Diferente de debates tradicionais, a sabatina impõe tempo e profundidade: cada candidato responde sozinho, sem interrupções de adversários, a perguntas técnicas sobre infraestrutura, segurança jurídica e atração de capital. Para quem decide onde alocar recursos, é a janela mais nítida de comparação até agora.

Por que a ordem das entrevistas importa mais do que parece

Ser o quinto sabatinado coloca o candidato do Republicanos em posição estratégica. Ele já conhece as armadilhas e os temas recorrentes — ICMS, licenciamento ambiental, dívida com a União — mas carrega o ônus de não repetir generalidades. O eleitorado empresarial, cansado de promessas vagas, espera números: metas de redução de burocracia, cronograma de obras paradas, plano para o regime de recuperação fiscal.

A sequência até sábado (19) completa o painel.
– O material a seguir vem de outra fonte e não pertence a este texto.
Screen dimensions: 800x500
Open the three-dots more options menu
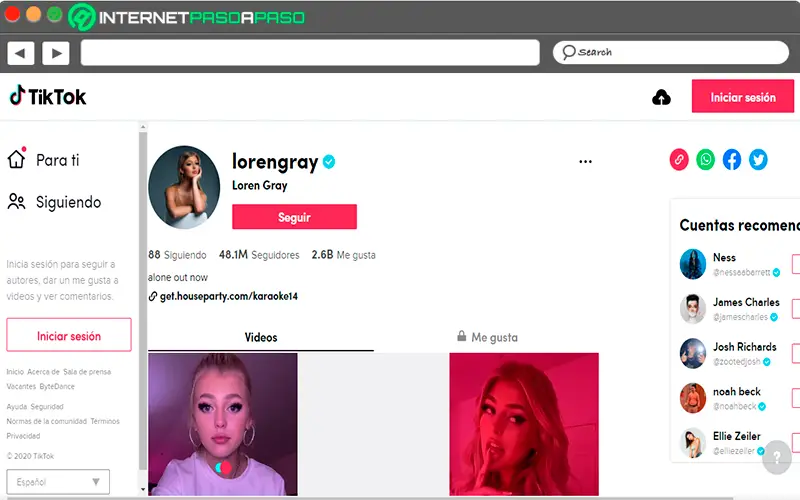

Quem assistiu às quatro anteriores notou padrões: três candidatos defenderam privatizações parciais, dois evitaram detalhar como equilibrar as contas sem novos impostos, e apenas um apresentou estudo técnico sobre logística ferroviária. A entrevista de hoje testa se há convergência ou ruptura.
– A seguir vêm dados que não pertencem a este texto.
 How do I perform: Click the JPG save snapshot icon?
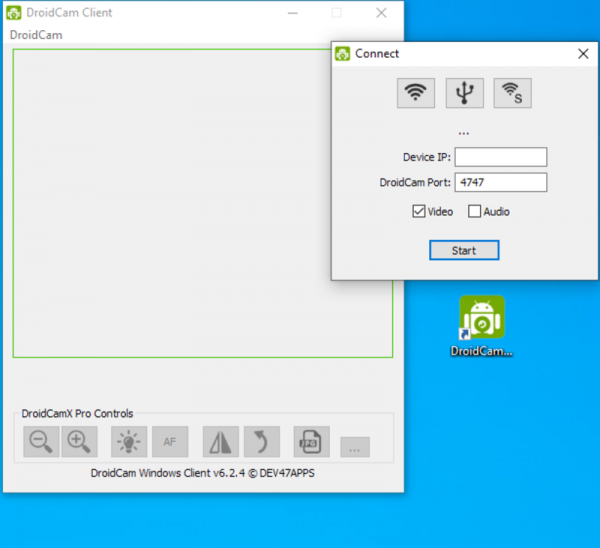click(311, 441)
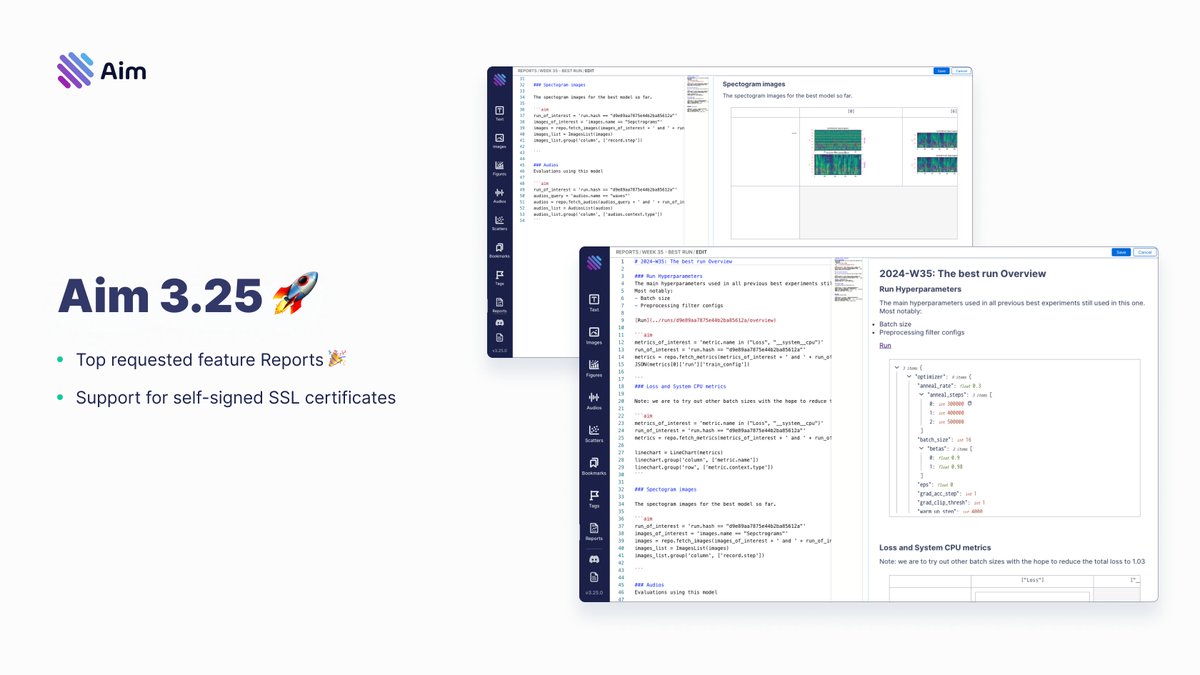The width and height of the screenshot is (1200, 675).
Task: Copy the anneal_steps value 300000 using copy icon
Action: point(970,404)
Temas que movem o ponteiro dos investimentos

  • Dívida com a União: R$ 160 bilhões em discussão no STF; qualquer governador herda o passivo e a negociação.
  • Código de Defesa do Contribuinte: promessa recorrente, mas só um candidato citou prazo de 90 dias para regulamentar.
  • Ferrogrão e malha oeste: decisivas para escoar safra do Triângulo e Norte de Minas; licenças travadas há anos.
  • Segurança jurídica no licenciamento: setor mineral e agro cobram regras estáveis, não gestos de campanha.

Esses quatro eixos concentraram 70% das perguntas dos jornalistas nas edições anteriores. A expectativa é que se repitam, forçando respostas comparáveis.
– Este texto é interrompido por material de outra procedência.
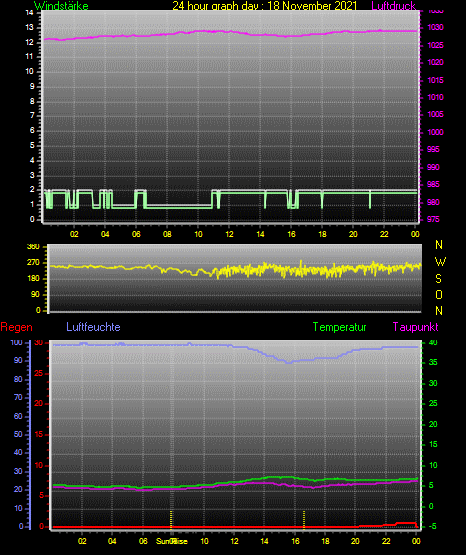Image resolution: width=466 pixels, height=555 pixels.
Task: Click the 12 hour tick on top graph
Action: coord(229,234)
O efeito nas decisões de curto prazo

Gestores de fundos imobiliários e de private equity relataram, nas últimas semanas, pausa em novos aportes até o fim da série. Não é cautela excessiva: Minas Gerais responde por 10% do PIB nacional e abriga a segunda maior frota de veículos, o maior parque siderúrgico e a terceira força de trabalho industrial. Uma sinalização errada sobre política tributária ou ambiental redireciona bilhões para estados vizinhos.

Mas o efeito mais relevante aparece em outro setor. Pequenos e médios empresários do interior — donos de transportadoras, laticínios, confecções — usam as sabatinas como única fonte estruturada de propostas. Eles não têm assessoria de relações governamentais; votam e investem com base no que assistem ao vivo.

O que observar daqui para frente

Restam dois dias de sabatinas. O fechamento no sábado (19) costuma reservar o candidato com maior intenção de voto nas pesquisas internas dos partidos — o que, historicamente, antecipa o tom do segundo turno. Para o leitor que acompanha até aqui, a recomendação prática é simples: anote as respostas sobre prazo para regularizar o regime de recuperação fiscal e compromisso público com não aumento de alíquotas de ICMS. São os dois indicadores que, no passado, separaram gestões que entregaram previsibilidade das que surpreenderam o mercado com decretos retroativos.

A cobertura continua. O próximo bloco vai ao ar no mesmo horário, mesmo canal, mesma metodologia. Quem parou no quinto perde a chance de comparar o todo.